- Opening Delimiter -

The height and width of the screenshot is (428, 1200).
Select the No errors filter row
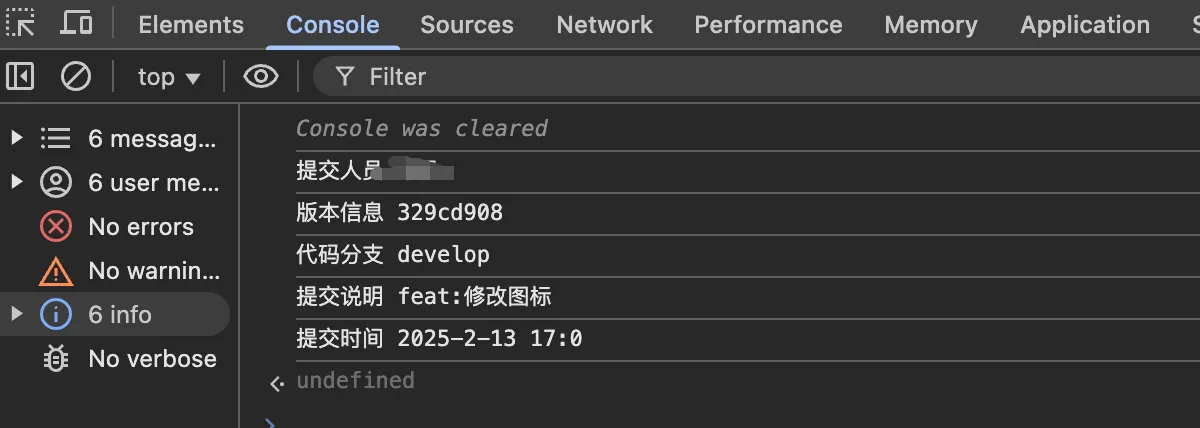(x=118, y=227)
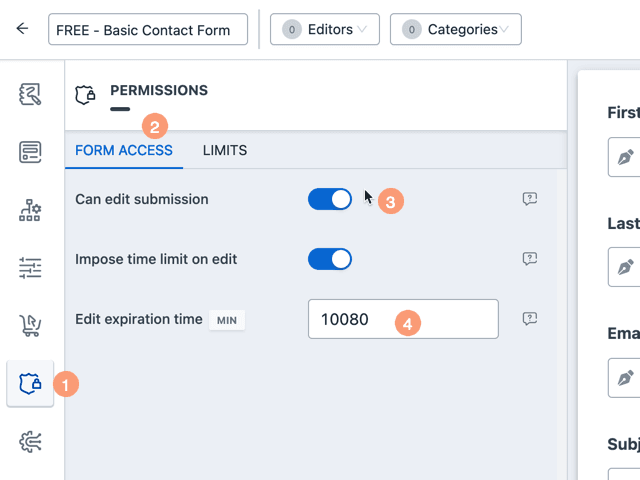Click help icon for Edit expiration time
Screen dimensions: 640x480
click(530, 319)
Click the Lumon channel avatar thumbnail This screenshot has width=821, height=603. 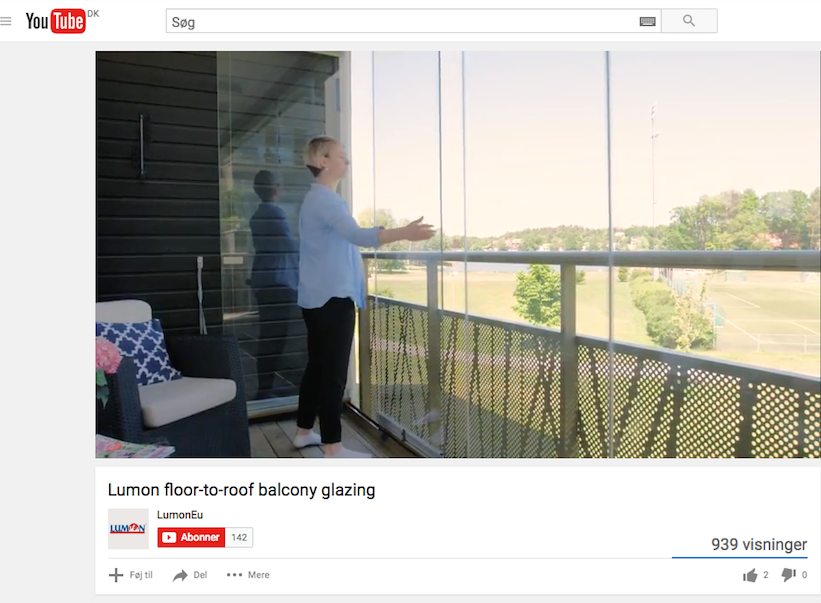[128, 529]
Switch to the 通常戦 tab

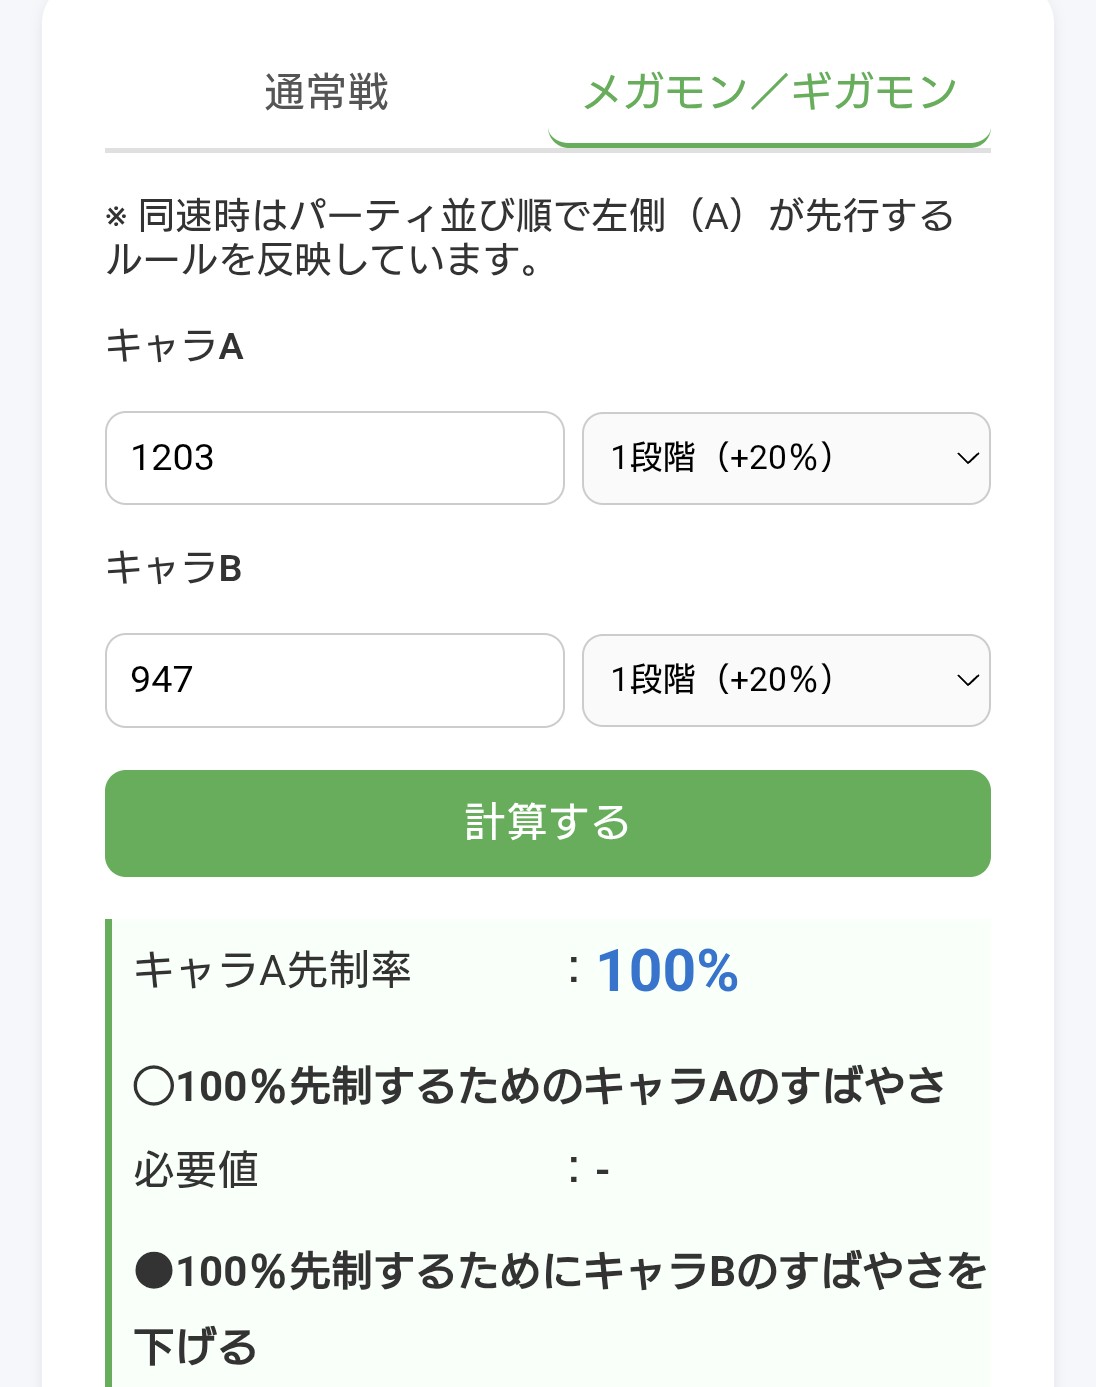(326, 93)
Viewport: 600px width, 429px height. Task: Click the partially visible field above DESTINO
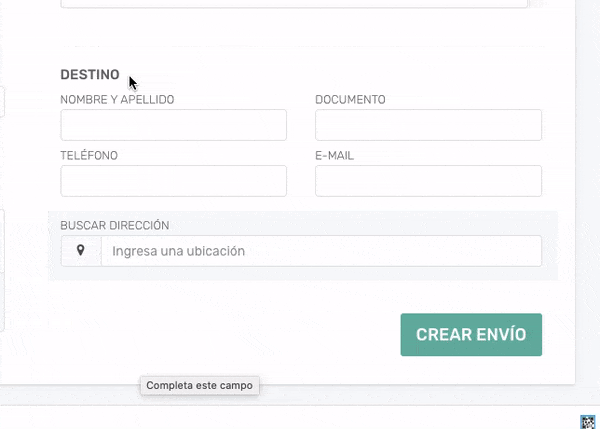tap(294, 4)
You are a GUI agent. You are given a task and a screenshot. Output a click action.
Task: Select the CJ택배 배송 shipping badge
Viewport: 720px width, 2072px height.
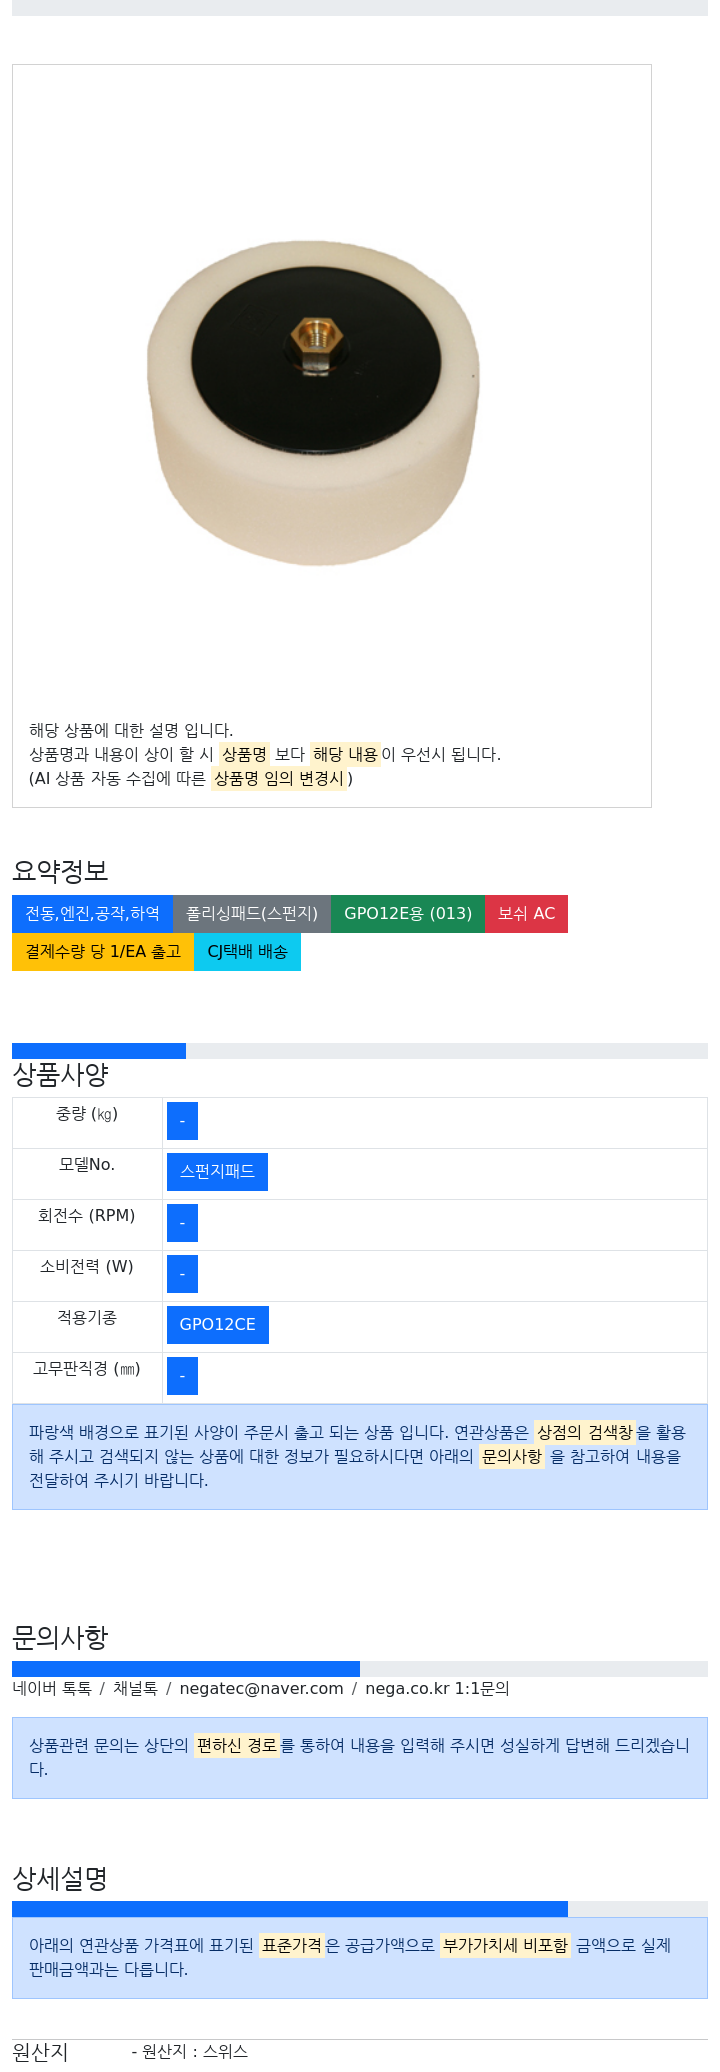click(x=247, y=952)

- Closing Delimiter -

Prompt:
Leave the pictures out, and retype exactly the lines from the one containing "Viewport: 600px width, 429px" through the last line of the entries above, both included.

Output below:
Viewport: 600px width, 429px height. Task: Click the partially visible field above DESTINO
tap(294, 4)
You are a GUI agent. You are given a task and a screenshot. Output a click action.
Task: Select the CJ택배 배송 shipping badge
Viewport: 720px width, 2072px height.
click(x=247, y=952)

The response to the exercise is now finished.